If the idea is to punish the US (with minimum collateral damage for everyone else), the best strategy might not even be one that focuses on engineering an oil supply disruption.
“If Iran’s primary target is the US, then the US is already less import-dependent than it has been in many years”, Deutsche’s Hsueh goes on to say, noting that “the US timed its attack well from an oil-data standpoint [as] in the week ending 27 Dec, the US’s combined trade in oil and oil products showed the largest net export on record of 1.7 mmb/d”.
China’s dependence on Persian Gulf oil supply is comparatively large (versus the US anyway), and just about the last thing Iran wants to do right now is alienate the Chinese, who cautioned against any further unilateral military action from the US this week.
Hsueh underscores the necessity of preserving the relationship with Beijing, describing it as “one of the few which Iran can still rely upon for outside support, not to mention the possibility of China as a destination for much-needed foreign-currency revenue through covert oil or oil-product sales”.

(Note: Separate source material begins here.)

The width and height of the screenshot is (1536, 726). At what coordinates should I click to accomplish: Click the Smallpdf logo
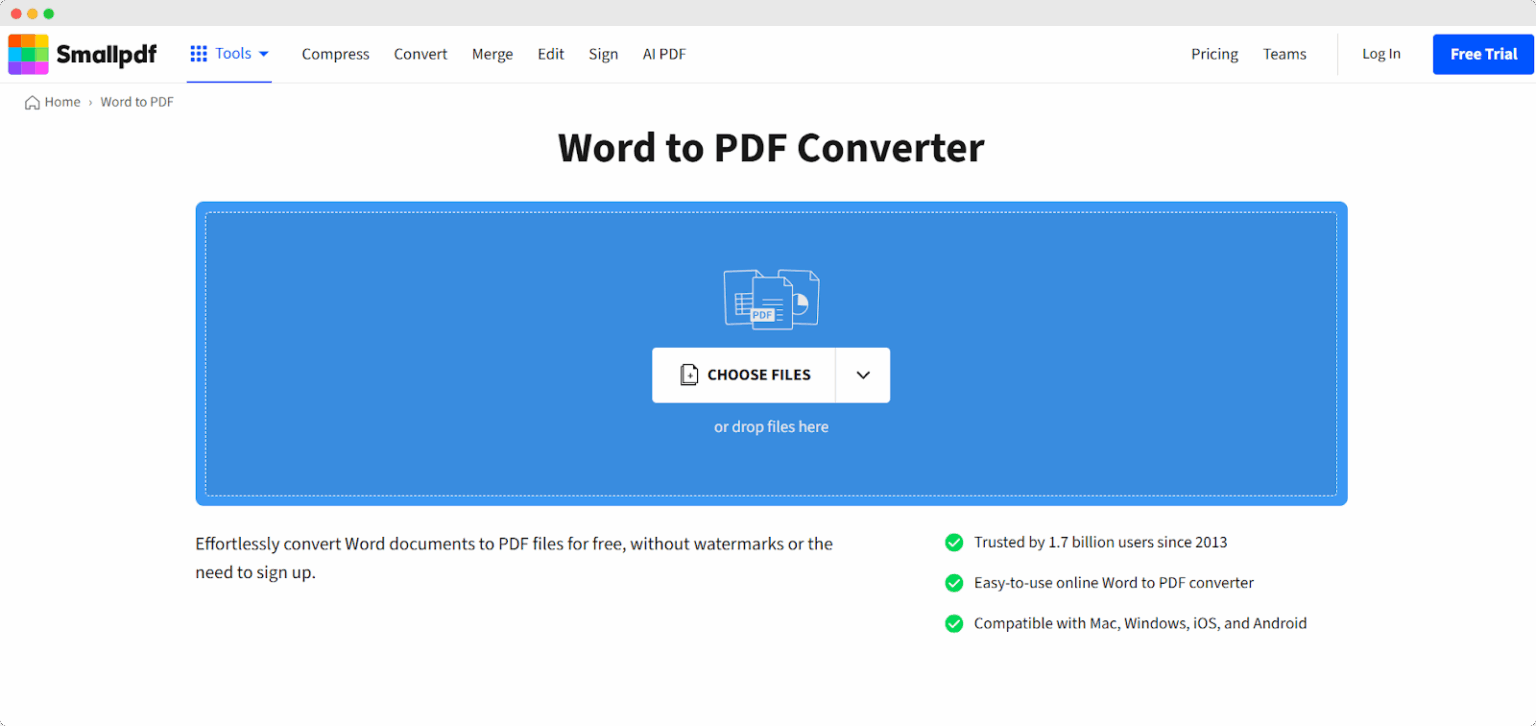coord(83,53)
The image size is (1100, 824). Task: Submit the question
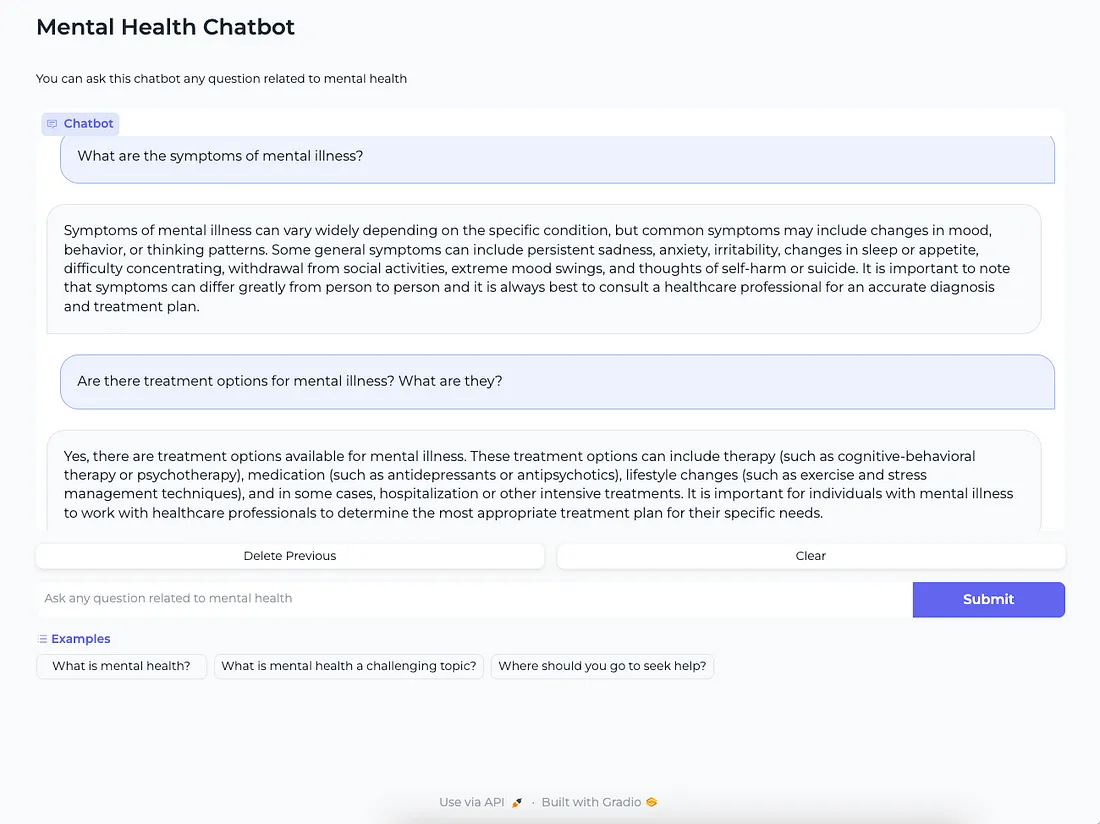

Given that, Iran may want to avoid taking any kind of action that could meaningfully disrupt oil production.
When it comes to the prospect of another incident like that which occurred in September, another obvious consideration is that it will be more difficult to pull off given the deployment of air defense systems and the proximity of US personnel to Aramco’s infrastructure, although that latter point kind of begs the question if the whole idea is to inflict casualties upon Americans.
As far as the Strait, there are similar considerations at play. Thanks to last summer’s dramatics, it will likely be more difficult for Iran to disrupt safe passage without being confronted quickly by superior naval force, and, again, attempting to close the Strait would affect everyone, not just the US. Here’s Hsueh again:
So these two avenues are blunt weapons –they would affect many countries besides the US, not least Iran itself, which still depends on shipping for trade in basic goods and medicines. A halt to all seaborne trade through the Strait may incrementally worsen living conditions and risk reigniting popular unrest in Iran, which has recently been stirred by the elimination of monthly cash subsidies in early November and the reduction in gasoline subsidies in late November.
Deutsche Bank now characterizes their bearish call on oil in H1 2020 (based on oversupply concerns), as “postponed but not canceled”. “Even subtracting the USD 5/bbl increase in risk premium since Friday, Brent at USD 65/bbl implies the assumption of an undersupplied market”, Hsueh says.
They do, however, see oil vol. higher in the near-term.
Of course, if Iran’s next move “doesn’t involve oil at all”, as Deutsche suggests, that would entail retaliatory measures that, while perhaps not as grandiose, could be potentially more damaging (e.g., cyberattacks) and/or more deadly (e.g., attacks on US bases and personnel).